Howard County school officials will release a capital budget tomorrow for the 2001-2002 school year that is $19 million more than last year's spending plan and includes, surprisingly, a 12th high school set to open in 2004.
At $69.5 million, Superintendent John O'Rourke's proposed 2002 capital budget is about $16 million more than last year's school board proposal of $53.6 million. The County Council funded $50.6 million of that.
The need for a big increase is largely out of school officials' control, said Sydney L. Cousin, associate superintendent for finance and operations.
Construction costs have increased by 16 percent, Cousin said, causing the same projects listed in last year's budget plan to be about $8 million more next year.
The new northeast elementary school, scheduled to open in 2003, was listed as costing $10,051,000 in last year's budget. The 2002 capital budget now lists it at $10,841,000.
"A lot of [the increase] is just inflationary costs," Cousin said. "This is just how much it costs to build schools. We don't really have any additional projects."
In fact, the only new project is the 12th high school, which county residents have begun lobbying board members to consider building. About $4 million is included in the budget for planning the school.
The high school is to be built somewhere west of U.S. 29, where the student population is growing, Cousin said. He said it is too early to be more specific about its location.
Maurice F. Kalin, associate superintendent for planning and support services, said it also is possible that the high school could be built in the crowded northeast area, depending on community input and further study.
The district has yet to lay a brick at the site of newly named Reservoir High School in Fulton, which will be high school No. 11 when it opens in 2002. But enrollment projections show that there will be more high school students than the county has room for, even after Reservoir is filled to capacity.
"This 12th high school is necessary because our projected over-capacity [for high school students] is in the 2,100 range by the year 2011," Kalin said. "Even with the new [12th] high school, we'll still be 700 over capacity."
County Executive James N. Robey said the budget proposal is $15 million more than he anticipated and will be a challenge to fund. He added that a 12th high school was "not on the radar screen a year ago" but seems to address a real need in the county. He said he looks forward to working with O'Rourke in an attempt to find money for it.
The two Republican county councilmen, Allan H. Kittleman and Christopher J. Merdon, said yesterday that they support a 12th high school despite the rising costs.
But Council Chairwoman Mary C. Lorsung, a west Columbia Democrat, was more cautious.
"I have got to see some really convincing numbers and some more detail," Lorsung said.
Lorsung said she was under the impression that the shortage of seats that would persist after building Reservoir High School would last only a short time because high school enrollments are expected to level off in the next several years.
Kalin said high school enrollments are projected to continue climbing.
Other costs included in the proposed budget are:
Construction and equipment costs for Reservoir High School - $12.6 million.
Maintenance and upkeep work at eight schools - $9.3 million.
Equipment for the Alternative Learning Center - $739,000.
Construction costs for the new western middle school - $13.8 million.
Technology equalization increases - $500,000.
Replacement playground equipment - $180,000.
Additions and renovations at Hollifield Station, Clarksville and Fulton elementary schools; Patapsco Middle School; and Atholton and Howard high schools - $12.2 million.
Cousin said the projects listed are required to meet the needs of the growing, aging, changing school system.
"This is simply a reflection of our needs and a projection of our projects," Cousin said. "They address equity issues. This is what people in the community and the school system asked for."
Sandra H. French, board chairman, said the panel had not met as a group to discuss the budget, but that she personally supports the requests.

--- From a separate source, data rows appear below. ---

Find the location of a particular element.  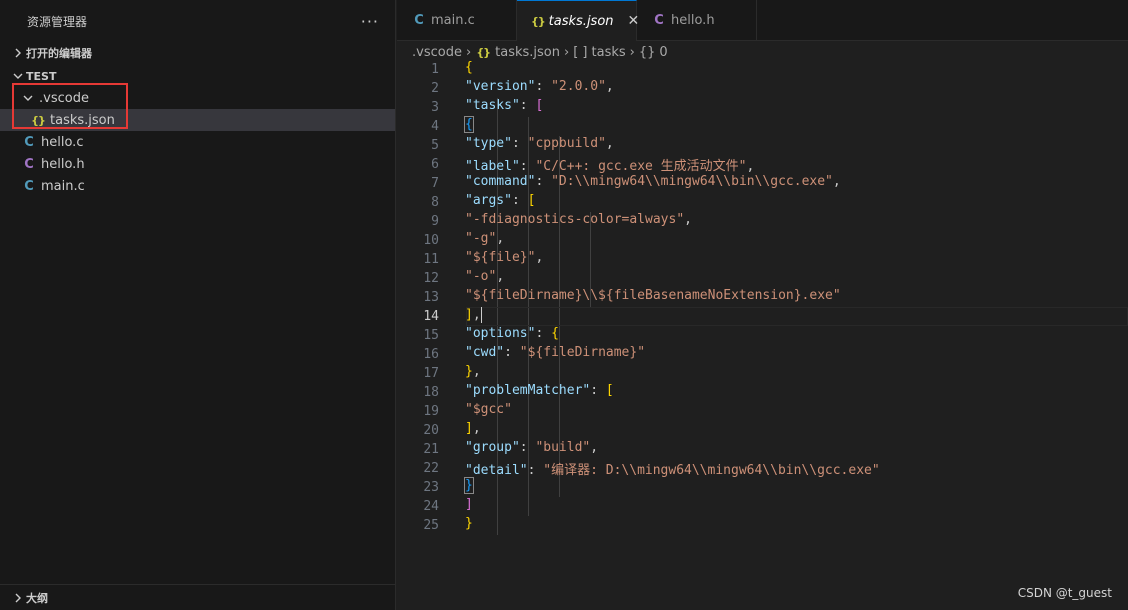

more-actions-icon: ··· is located at coordinates (370, 22).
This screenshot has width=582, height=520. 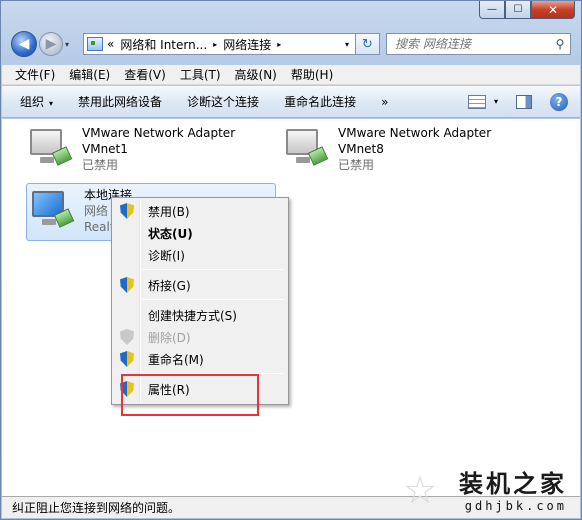 I want to click on watermark-title: 装机之家, so click(x=513, y=484).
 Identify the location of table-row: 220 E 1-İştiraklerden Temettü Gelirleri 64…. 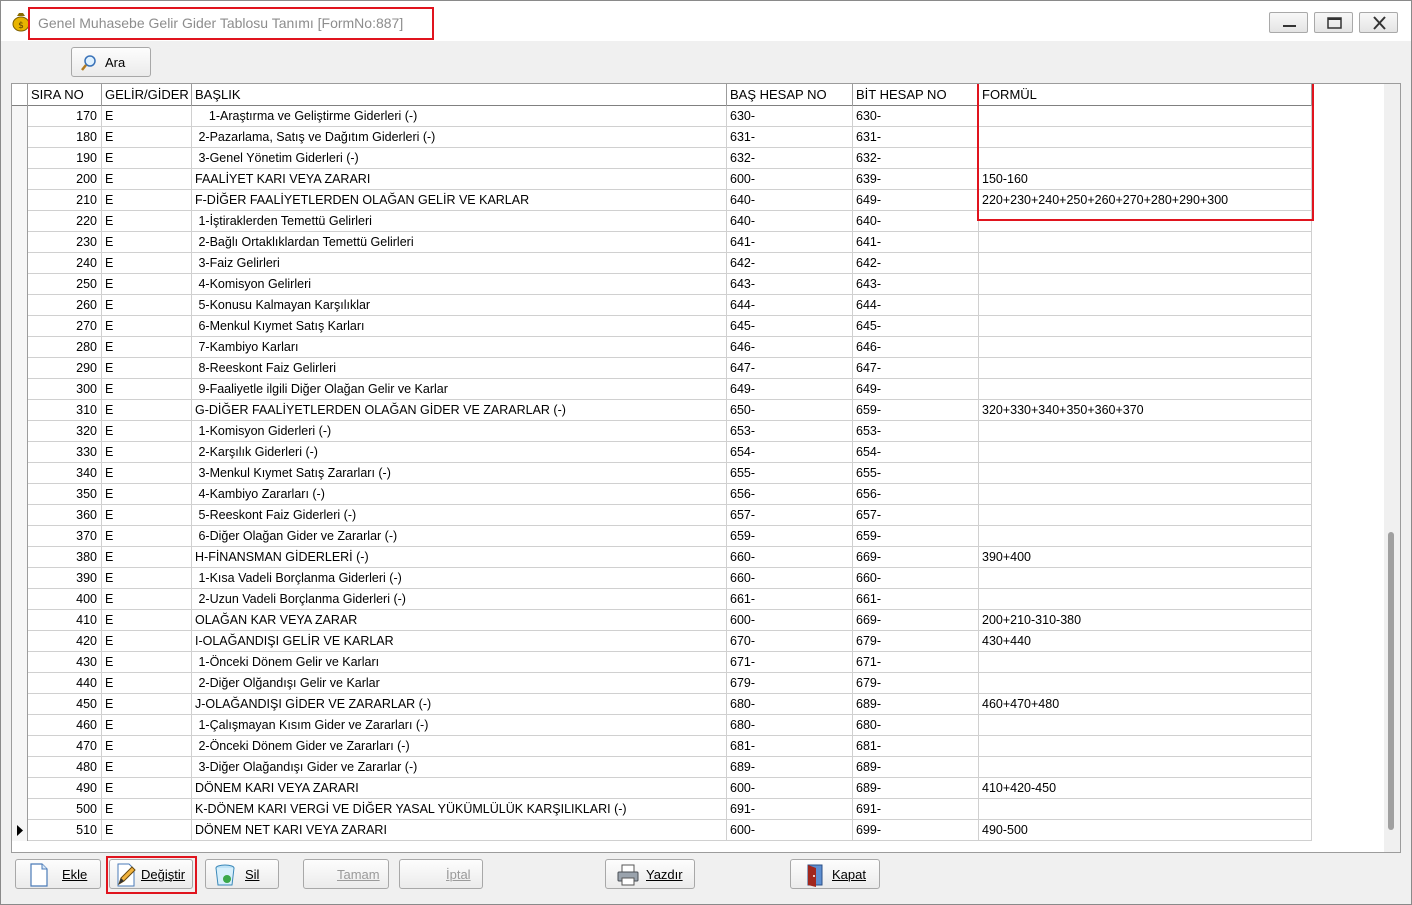
(662, 222).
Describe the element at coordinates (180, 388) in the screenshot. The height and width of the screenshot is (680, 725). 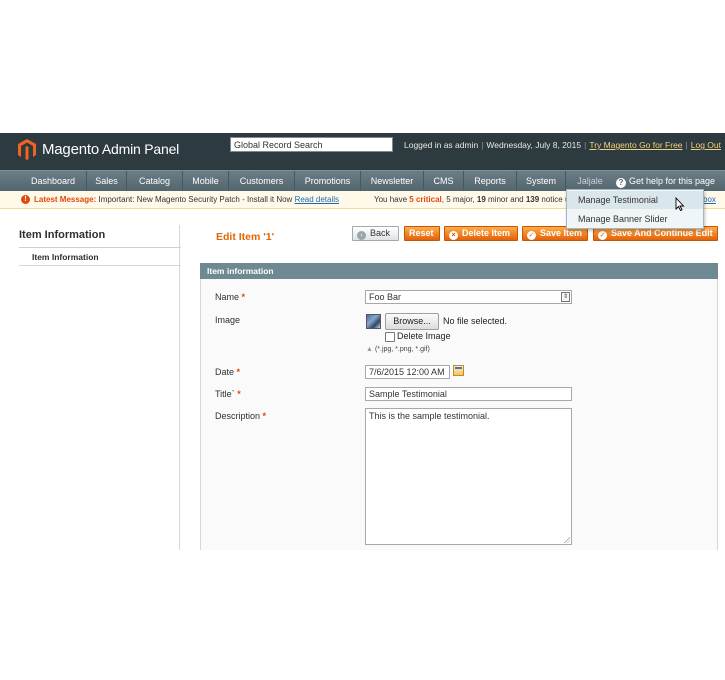
I see `sidebar-border` at that location.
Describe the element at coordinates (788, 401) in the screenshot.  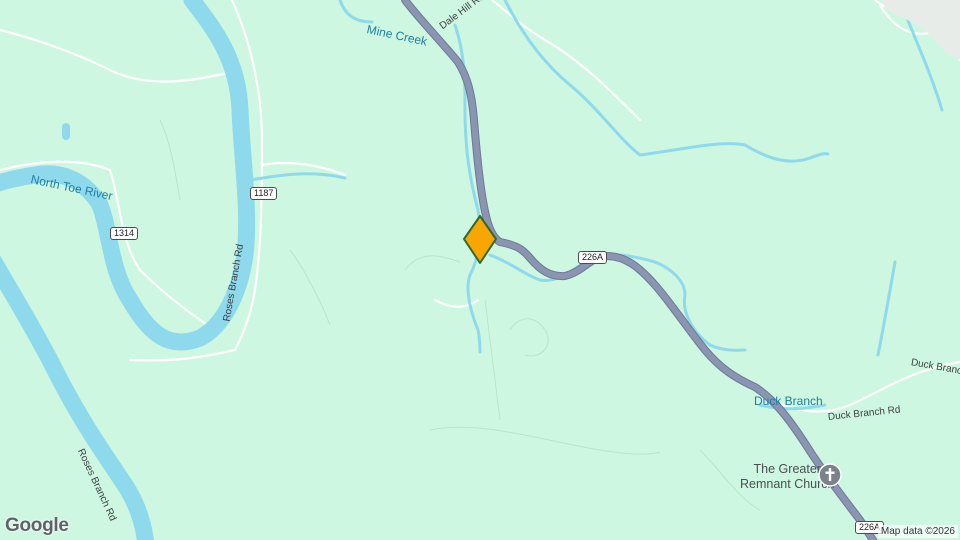
I see `duck-branch-label: Duck Branch` at that location.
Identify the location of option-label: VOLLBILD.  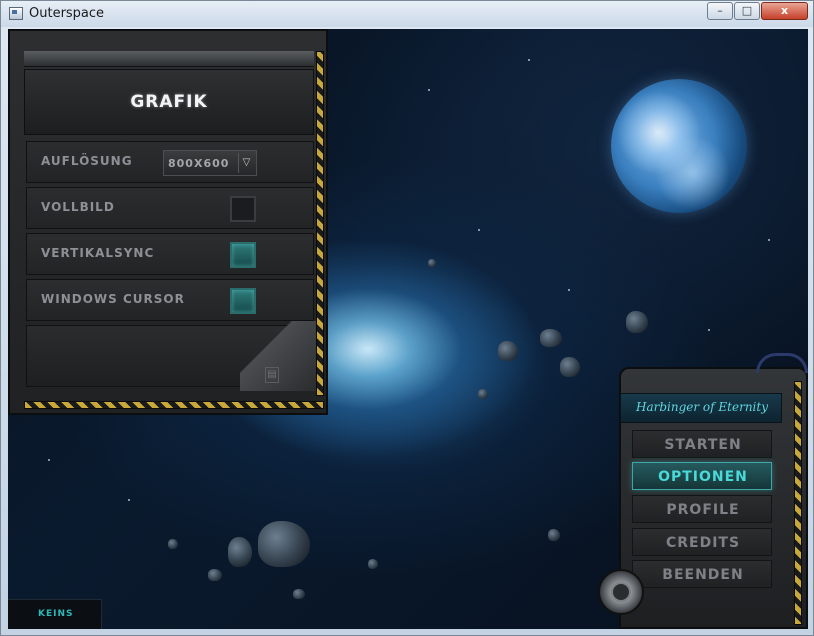
(78, 207).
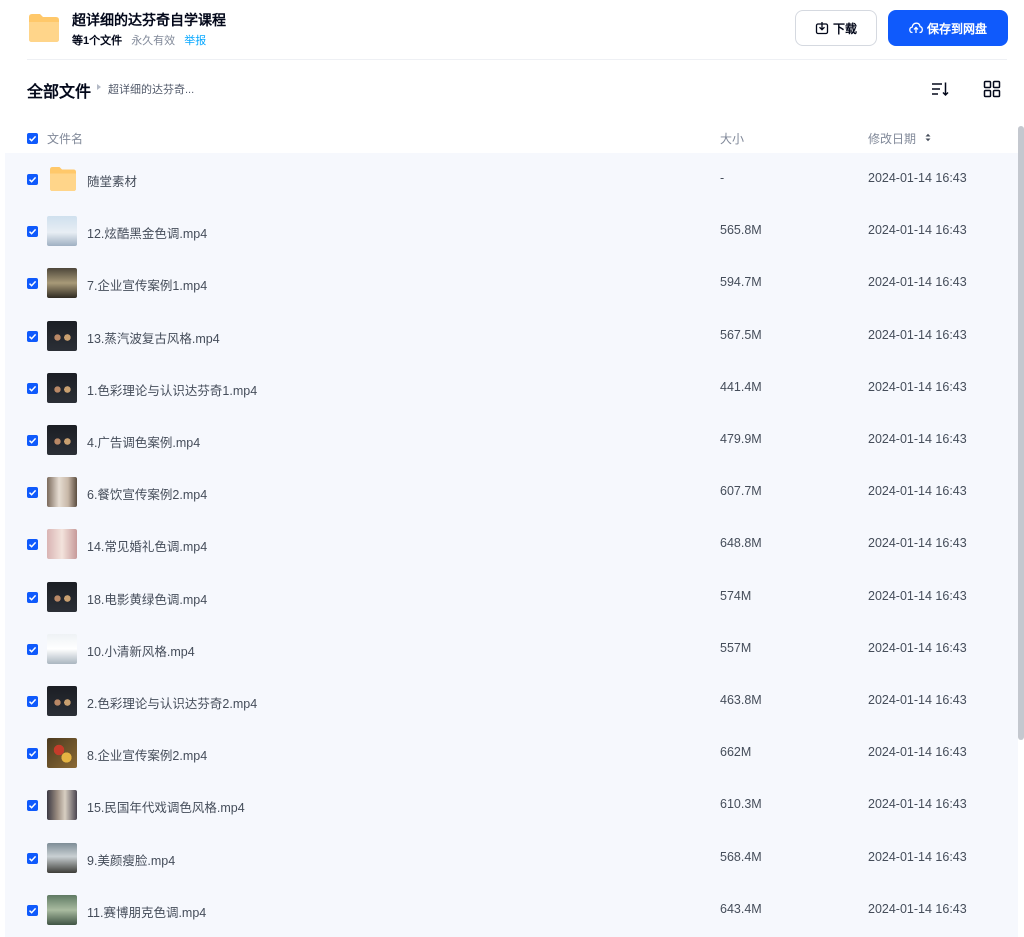  Describe the element at coordinates (512, 858) in the screenshot. I see `file-row: 9.美颜瘦脸.mp4 568.4M 2024-01-14 16:43` at that location.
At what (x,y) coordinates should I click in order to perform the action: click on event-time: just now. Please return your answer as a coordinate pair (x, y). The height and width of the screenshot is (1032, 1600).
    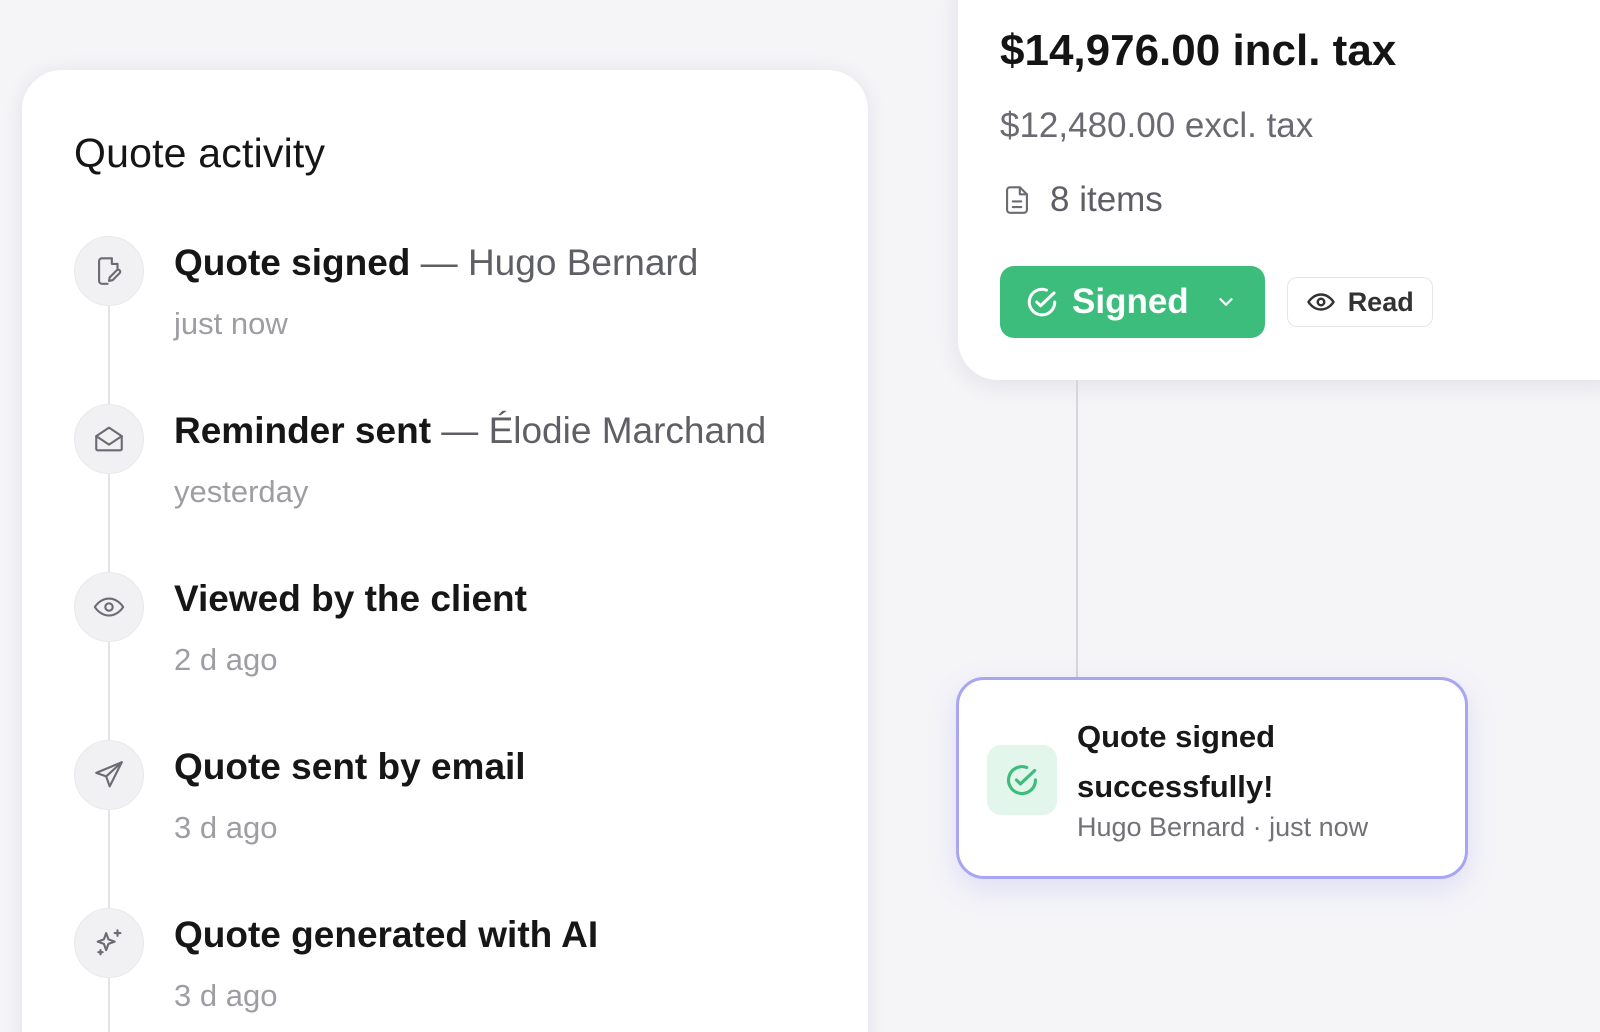
    Looking at the image, I should click on (231, 324).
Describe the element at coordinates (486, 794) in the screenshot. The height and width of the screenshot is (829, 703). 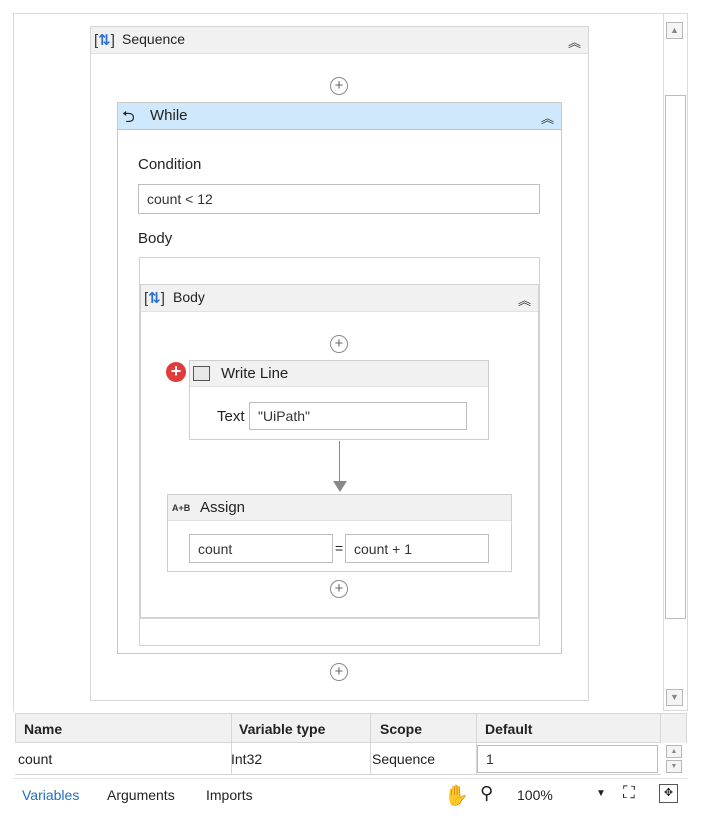
I see `zoom-icon: ⚲` at that location.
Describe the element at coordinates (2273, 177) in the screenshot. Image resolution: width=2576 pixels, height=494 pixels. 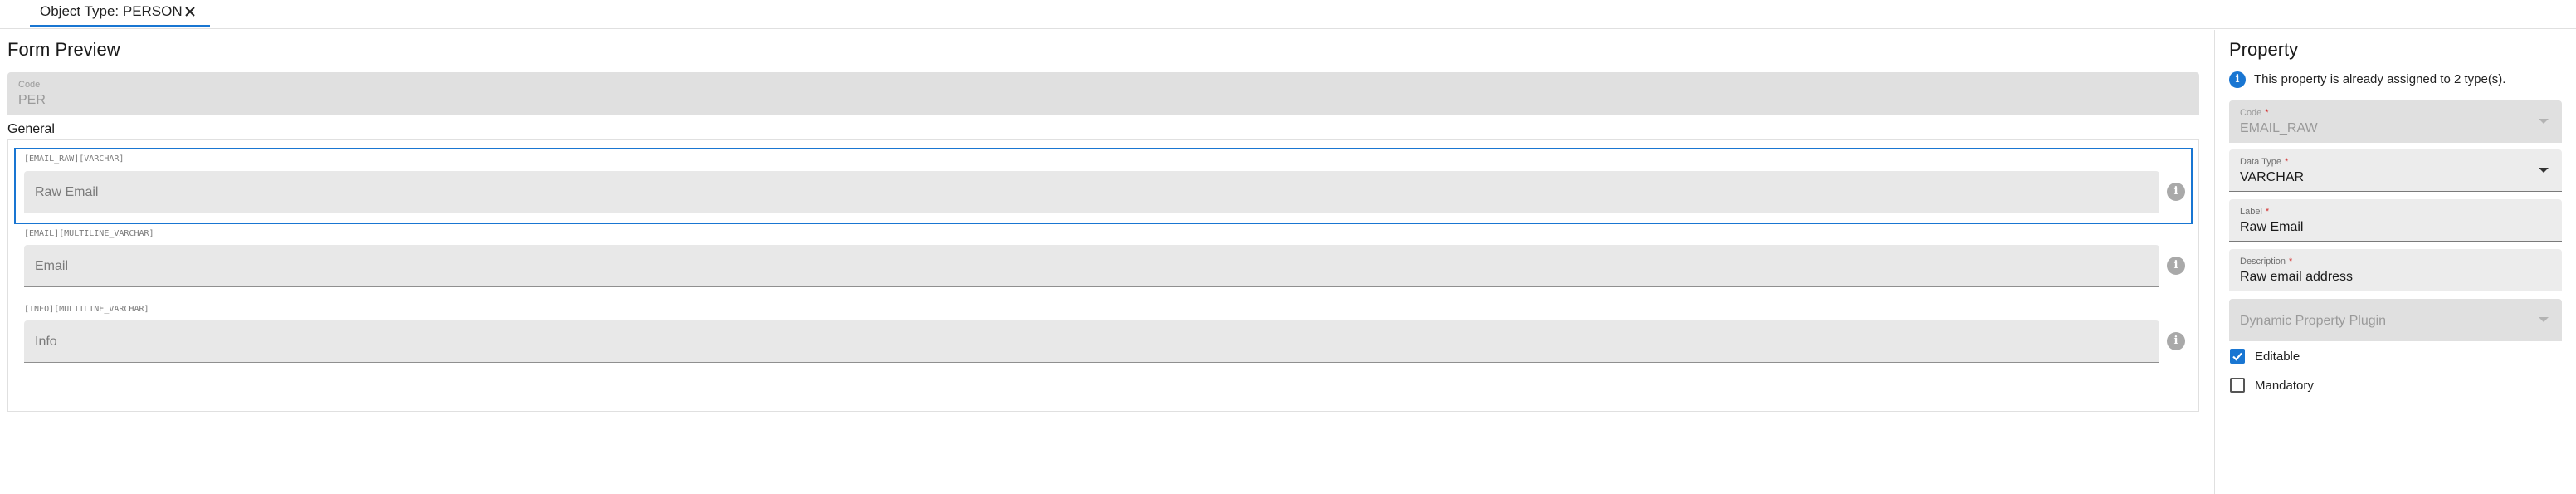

"It is a large budget," she said. "But I think it is a responsive budget and a responsible budget. It responds to the needs of the community. It responds to our educational needs and it responds to the people who have been asking for greater attention paid to the older schools. You're not going to see this person trying to take anything out."
The school board will discuss the superintendent's budget proposal at tomorrow night's meeting. A public hearing on the proposal will be held at 7:30 p.m. Sept. 28 at the Board of Education building in Ellicott City. The board will submit suggestions and revisions in February. The county executive and County Council approve the district's budget.
Sun staff writer Larry Carson contributed to this article.